Customers expect banks to be doing better than they currently are at predicting and responding to their needs. The challenge banks face revolves around their inadequacy using their existing data to their advantage. For example, analytics can now do far more in defining problems and underwriting loans, foreseeing sectors where disruption may occur and understanding why—and, crucially, which products or services customers require next.

However, a fundamental user experience issue occurs when people feel like their bank does not really know them. This is not helped by clumsy approaches from banks such as trying to push services a customer has already signed up for, or asking for basic information long-standing customers have already supplied. This in turn makes them less likely to share more personal data and insights, which prevents banks from making improvements; it is also the reason challenger banks and apps, with more demonstrable benefits for the customer in how data is used, engender greater engagement and acceptance.

On the surface, trust would not necessarily be an area where banks should be as a disadvantage when compared to Big Tech, for example. However, the major tech players offer such a convenient and intuitive service that people do not question the data they agree to share. Their platforms have been designed to prioritise the customer experience, not their own needs, which is the opposite way round for many BFS institutions.

Banks need to adopt a similar approach to providing a convenient, essential service. They need to use existing data better to evolve their products to be more personalised and user-friendly. In doing so, they will create an experience that makes those users more comfortable sharing more data, in turn improving the overall product.

The return of outsourcing

An ongoing frustration within the BFS sector is its inability to deploy the latest technology and fully utilise the wealth of data it has at its disposal, whether to improve payments, personalise customer experience, or just simplify internal processes.

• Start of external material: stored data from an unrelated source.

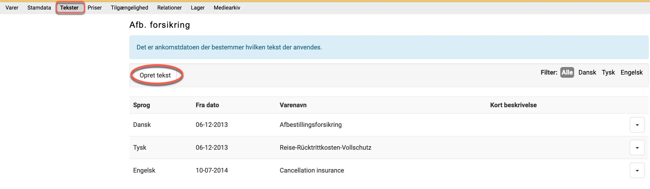The width and height of the screenshot is (650, 189).
Task: Expand dropdown for the Engelsk row
Action: [x=637, y=171]
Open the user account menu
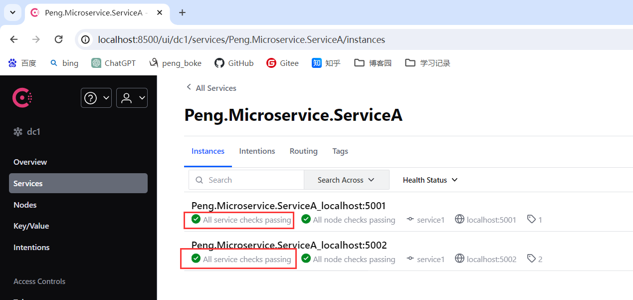Image resolution: width=633 pixels, height=300 pixels. 132,98
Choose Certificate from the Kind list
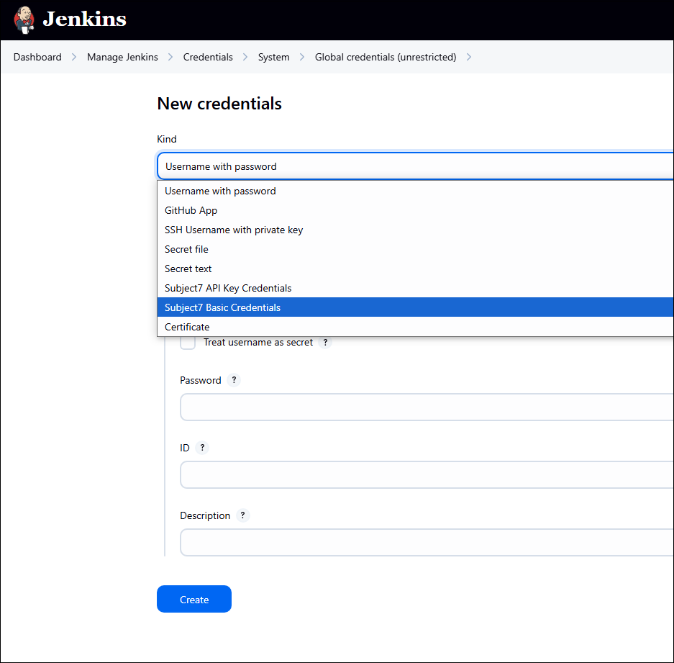 (187, 327)
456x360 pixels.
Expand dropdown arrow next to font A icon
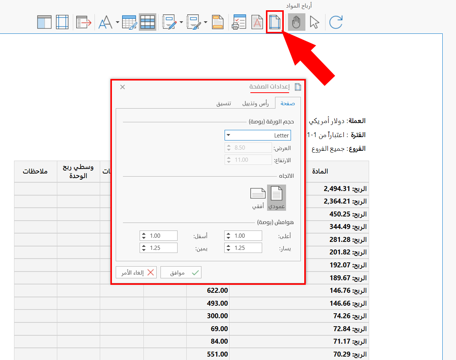pos(117,22)
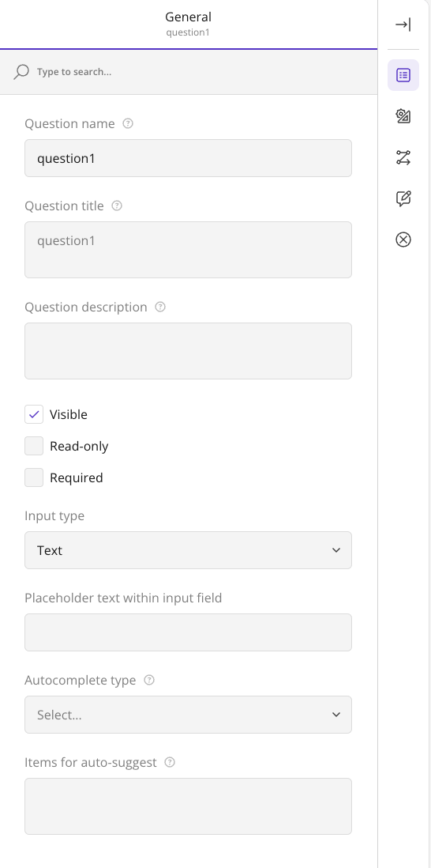Image resolution: width=431 pixels, height=868 pixels.
Task: Open the Conditions logic sidebar icon
Action: pyautogui.click(x=403, y=157)
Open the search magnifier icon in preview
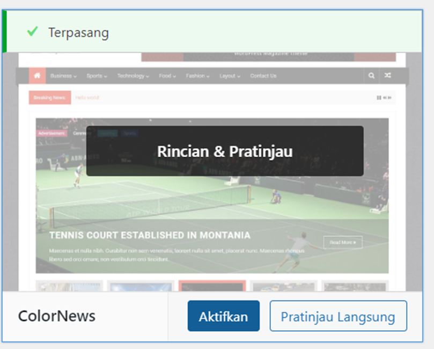The height and width of the screenshot is (349, 434). pos(371,76)
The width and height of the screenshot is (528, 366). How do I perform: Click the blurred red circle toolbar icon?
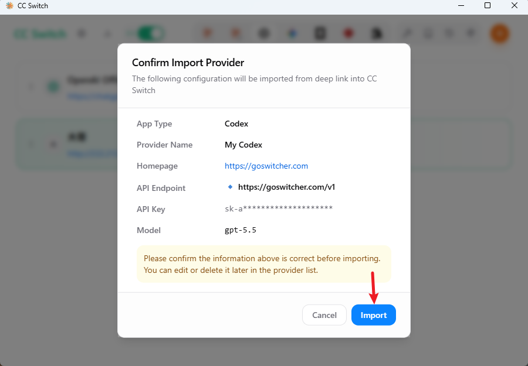pos(348,33)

For many companies, the solution is in finding the right talent. Over the last few years banks have sought the expertise of data scientists to join their teams, but unfortunately in many cases have been unable to have significant impact: either personnel are not good enough or they are poorly resourced and working with limited and badly organised datasets.

Moving forward, we expect to see banks adopting a smarter approach to outsourcing, especially in their endeavours to maximise the use of AI and data analytics, and a different approach to extracting value from talent. This may include co-sourcing specialist staff, which can help banks to spread some of the risk and investment cost while benefiting from improved external training. It may also provide a more attractive proposition for the top AI talent who may usually be hesitant to join a single in-house team when they are in demand across all sectors.

However, the regulator is scrutinising these arrangements closely. Banks are the regulated entity, not the service provider, and tough measures are being applied for failures by service providers that cause breaches. Co-sourcing, rather than outsourcing altogether, may prove to be a good way to mitigate some of these concerns. Consultancies, as well as collaborations, will therefore become more attractive, and in turn will help banks to access better skills in the crucial digital battleground of data and AI.

The after-effects of a year of such upheaval will be felt for years to come, but the BFS sector can in many regards approach its future with optimism, having been spurred into quick improvements it might otherwise have waited longer to make.

Nevertheless, more can still be done to improve digital operations across the industry. Most encouraging of all, these solutions are already available and beginning to be deployed, positive effects both internally and by customers. Now is the time to continue these improvements and ensure the sector stays ahead of any future challenges.